因为煮沸不能完全灭活内切核酸酶A,以后在Mg2+存在下温育(如用限制酶消化)时,质粒DNA 会被降解。
但通过一个附加步骤(用酚:氯仿进行抽提)可易避免此问题。
3、质粒DNA的纯化
纯化质粒DNA的方法很多,通常使用的方法都是利用了质粒DNA相对较小和共价闭合环状这两个基本性质。
多年来,氯化铯-溴化乙锭梯度平衡离心一直是制备大量质粒DNA的方法,然而该过程既昂贵又费时,为此发展了许多代替方法,其中主要包括利用离子交换层析、凝胶过滤层析、分级沉淀(聚乙二醇和LiCI 分级沉淀法)等分离质粒DNA和宿主DNA的方法。

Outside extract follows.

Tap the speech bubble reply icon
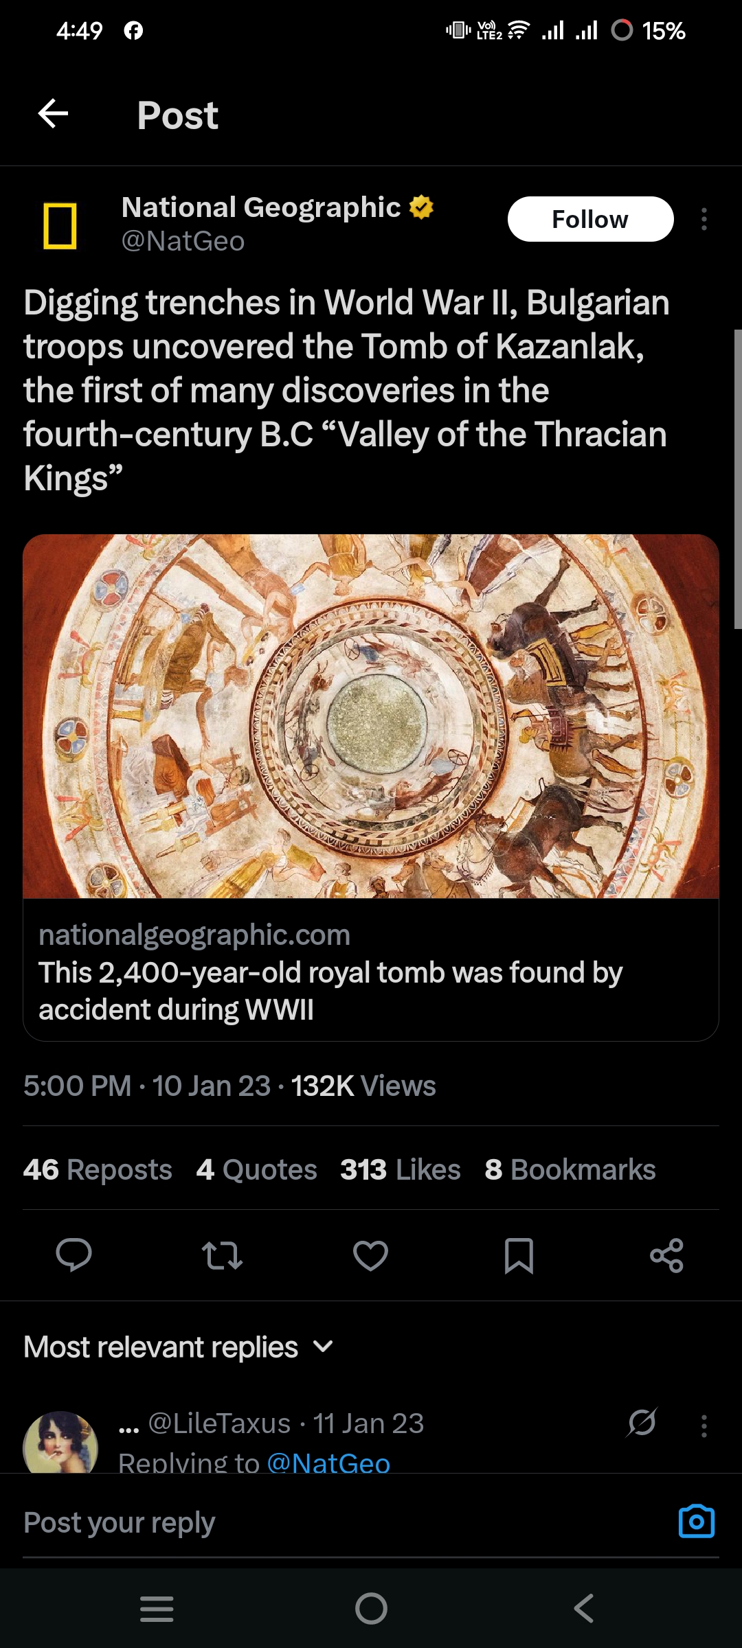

对于小量制备的质粒DNA,经过苯酚抽提、RNA酶消化和酒精沉淀等简单步骤除去残余蛋白和RNA,达到纯化的目的。
二、质粒在细胞内的复制,一般分两种类型:
严密控制型(stringent control):只在细胞周期的一定阶段进行复制,染色体不复制时,它也不复制。
每个细胞内只含有1个或几个质粒分子。
松弛控制型(relaxed control):质粒在整个细胞周期中随时可以复制,在细胞里,它有许多拷贝,一般在20个以上。
三、质粒DNA分子具有三种构型:
共价闭合环状DNA(cccDNA,SC构型)、开环DNA(OC构型)和线形分子(L构型)。
在细菌体内,质粒DNA是以负超螺旋构型存在的。
在琼脂糖凝胶电泳中不同构型的同一种质粒DNA,尽管分子量相同,但是有不同的电泳迁移率。

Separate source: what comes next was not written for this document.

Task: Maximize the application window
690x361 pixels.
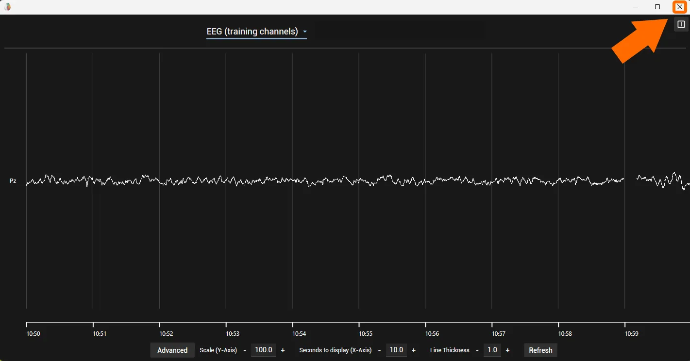Action: click(657, 7)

其中走在最前沿的是SC DNA,其后依次是L DNA和OC DNA。
3000
2500
1000
750
OC DNA
L DNA
SC DNA
四、质粒DNA微量提取程序。
五、限制性内切酶酶切注意事项
在进行限制性酶切反应过程中,影响限制性酶切反应效果的因素较多,要设计酶切反应,一般均应考虑诸如酶切系统、温度条件、反应体积、底物性质及星型反应等因素。
根据各种不同的条件,酶切反应的设计一般应注意以下问题: 1. 加入反应的酶体积不超过反应总体积的1/10,避免限制酶活性受到甘油的影响。
大多数限制酶贮存在50%甘油溶液中,以避免在-20℃条件下结冰。
当最终反应液中甘油浓度大于12%时,某些限制酶的识别特异性降低,从而产生星活性,更高浓度的甘油会抑制酶活性。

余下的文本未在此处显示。